Across the entries below, count the lines that contain the word "Select" and reply with that number only.

[Saved data entries]

━━━━━━━━━━━━━━━━━━━━

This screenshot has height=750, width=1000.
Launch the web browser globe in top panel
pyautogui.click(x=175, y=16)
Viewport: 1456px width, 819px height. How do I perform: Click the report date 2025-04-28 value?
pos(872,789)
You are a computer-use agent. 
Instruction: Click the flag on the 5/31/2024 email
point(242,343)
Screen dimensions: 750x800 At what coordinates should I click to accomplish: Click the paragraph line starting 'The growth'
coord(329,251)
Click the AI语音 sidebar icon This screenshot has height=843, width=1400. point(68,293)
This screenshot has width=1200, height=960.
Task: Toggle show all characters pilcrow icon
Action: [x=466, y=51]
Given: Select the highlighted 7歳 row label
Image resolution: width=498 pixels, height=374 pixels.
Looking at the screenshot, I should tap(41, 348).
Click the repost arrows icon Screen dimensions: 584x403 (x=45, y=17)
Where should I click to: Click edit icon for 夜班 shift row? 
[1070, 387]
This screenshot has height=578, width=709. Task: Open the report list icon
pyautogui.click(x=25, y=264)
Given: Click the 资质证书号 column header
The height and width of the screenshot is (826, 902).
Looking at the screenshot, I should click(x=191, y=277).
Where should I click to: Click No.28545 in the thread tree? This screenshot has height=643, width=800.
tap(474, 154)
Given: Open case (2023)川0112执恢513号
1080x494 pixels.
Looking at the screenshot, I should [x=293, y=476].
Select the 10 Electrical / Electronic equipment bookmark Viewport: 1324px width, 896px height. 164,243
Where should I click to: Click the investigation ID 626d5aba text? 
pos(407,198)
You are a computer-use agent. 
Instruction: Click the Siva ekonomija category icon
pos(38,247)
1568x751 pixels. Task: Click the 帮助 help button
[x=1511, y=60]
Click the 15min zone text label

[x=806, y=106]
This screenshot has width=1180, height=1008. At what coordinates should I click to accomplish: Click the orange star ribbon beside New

━━━━━━━━━━━━━━━━━━━━

## ANSWER SPACE
2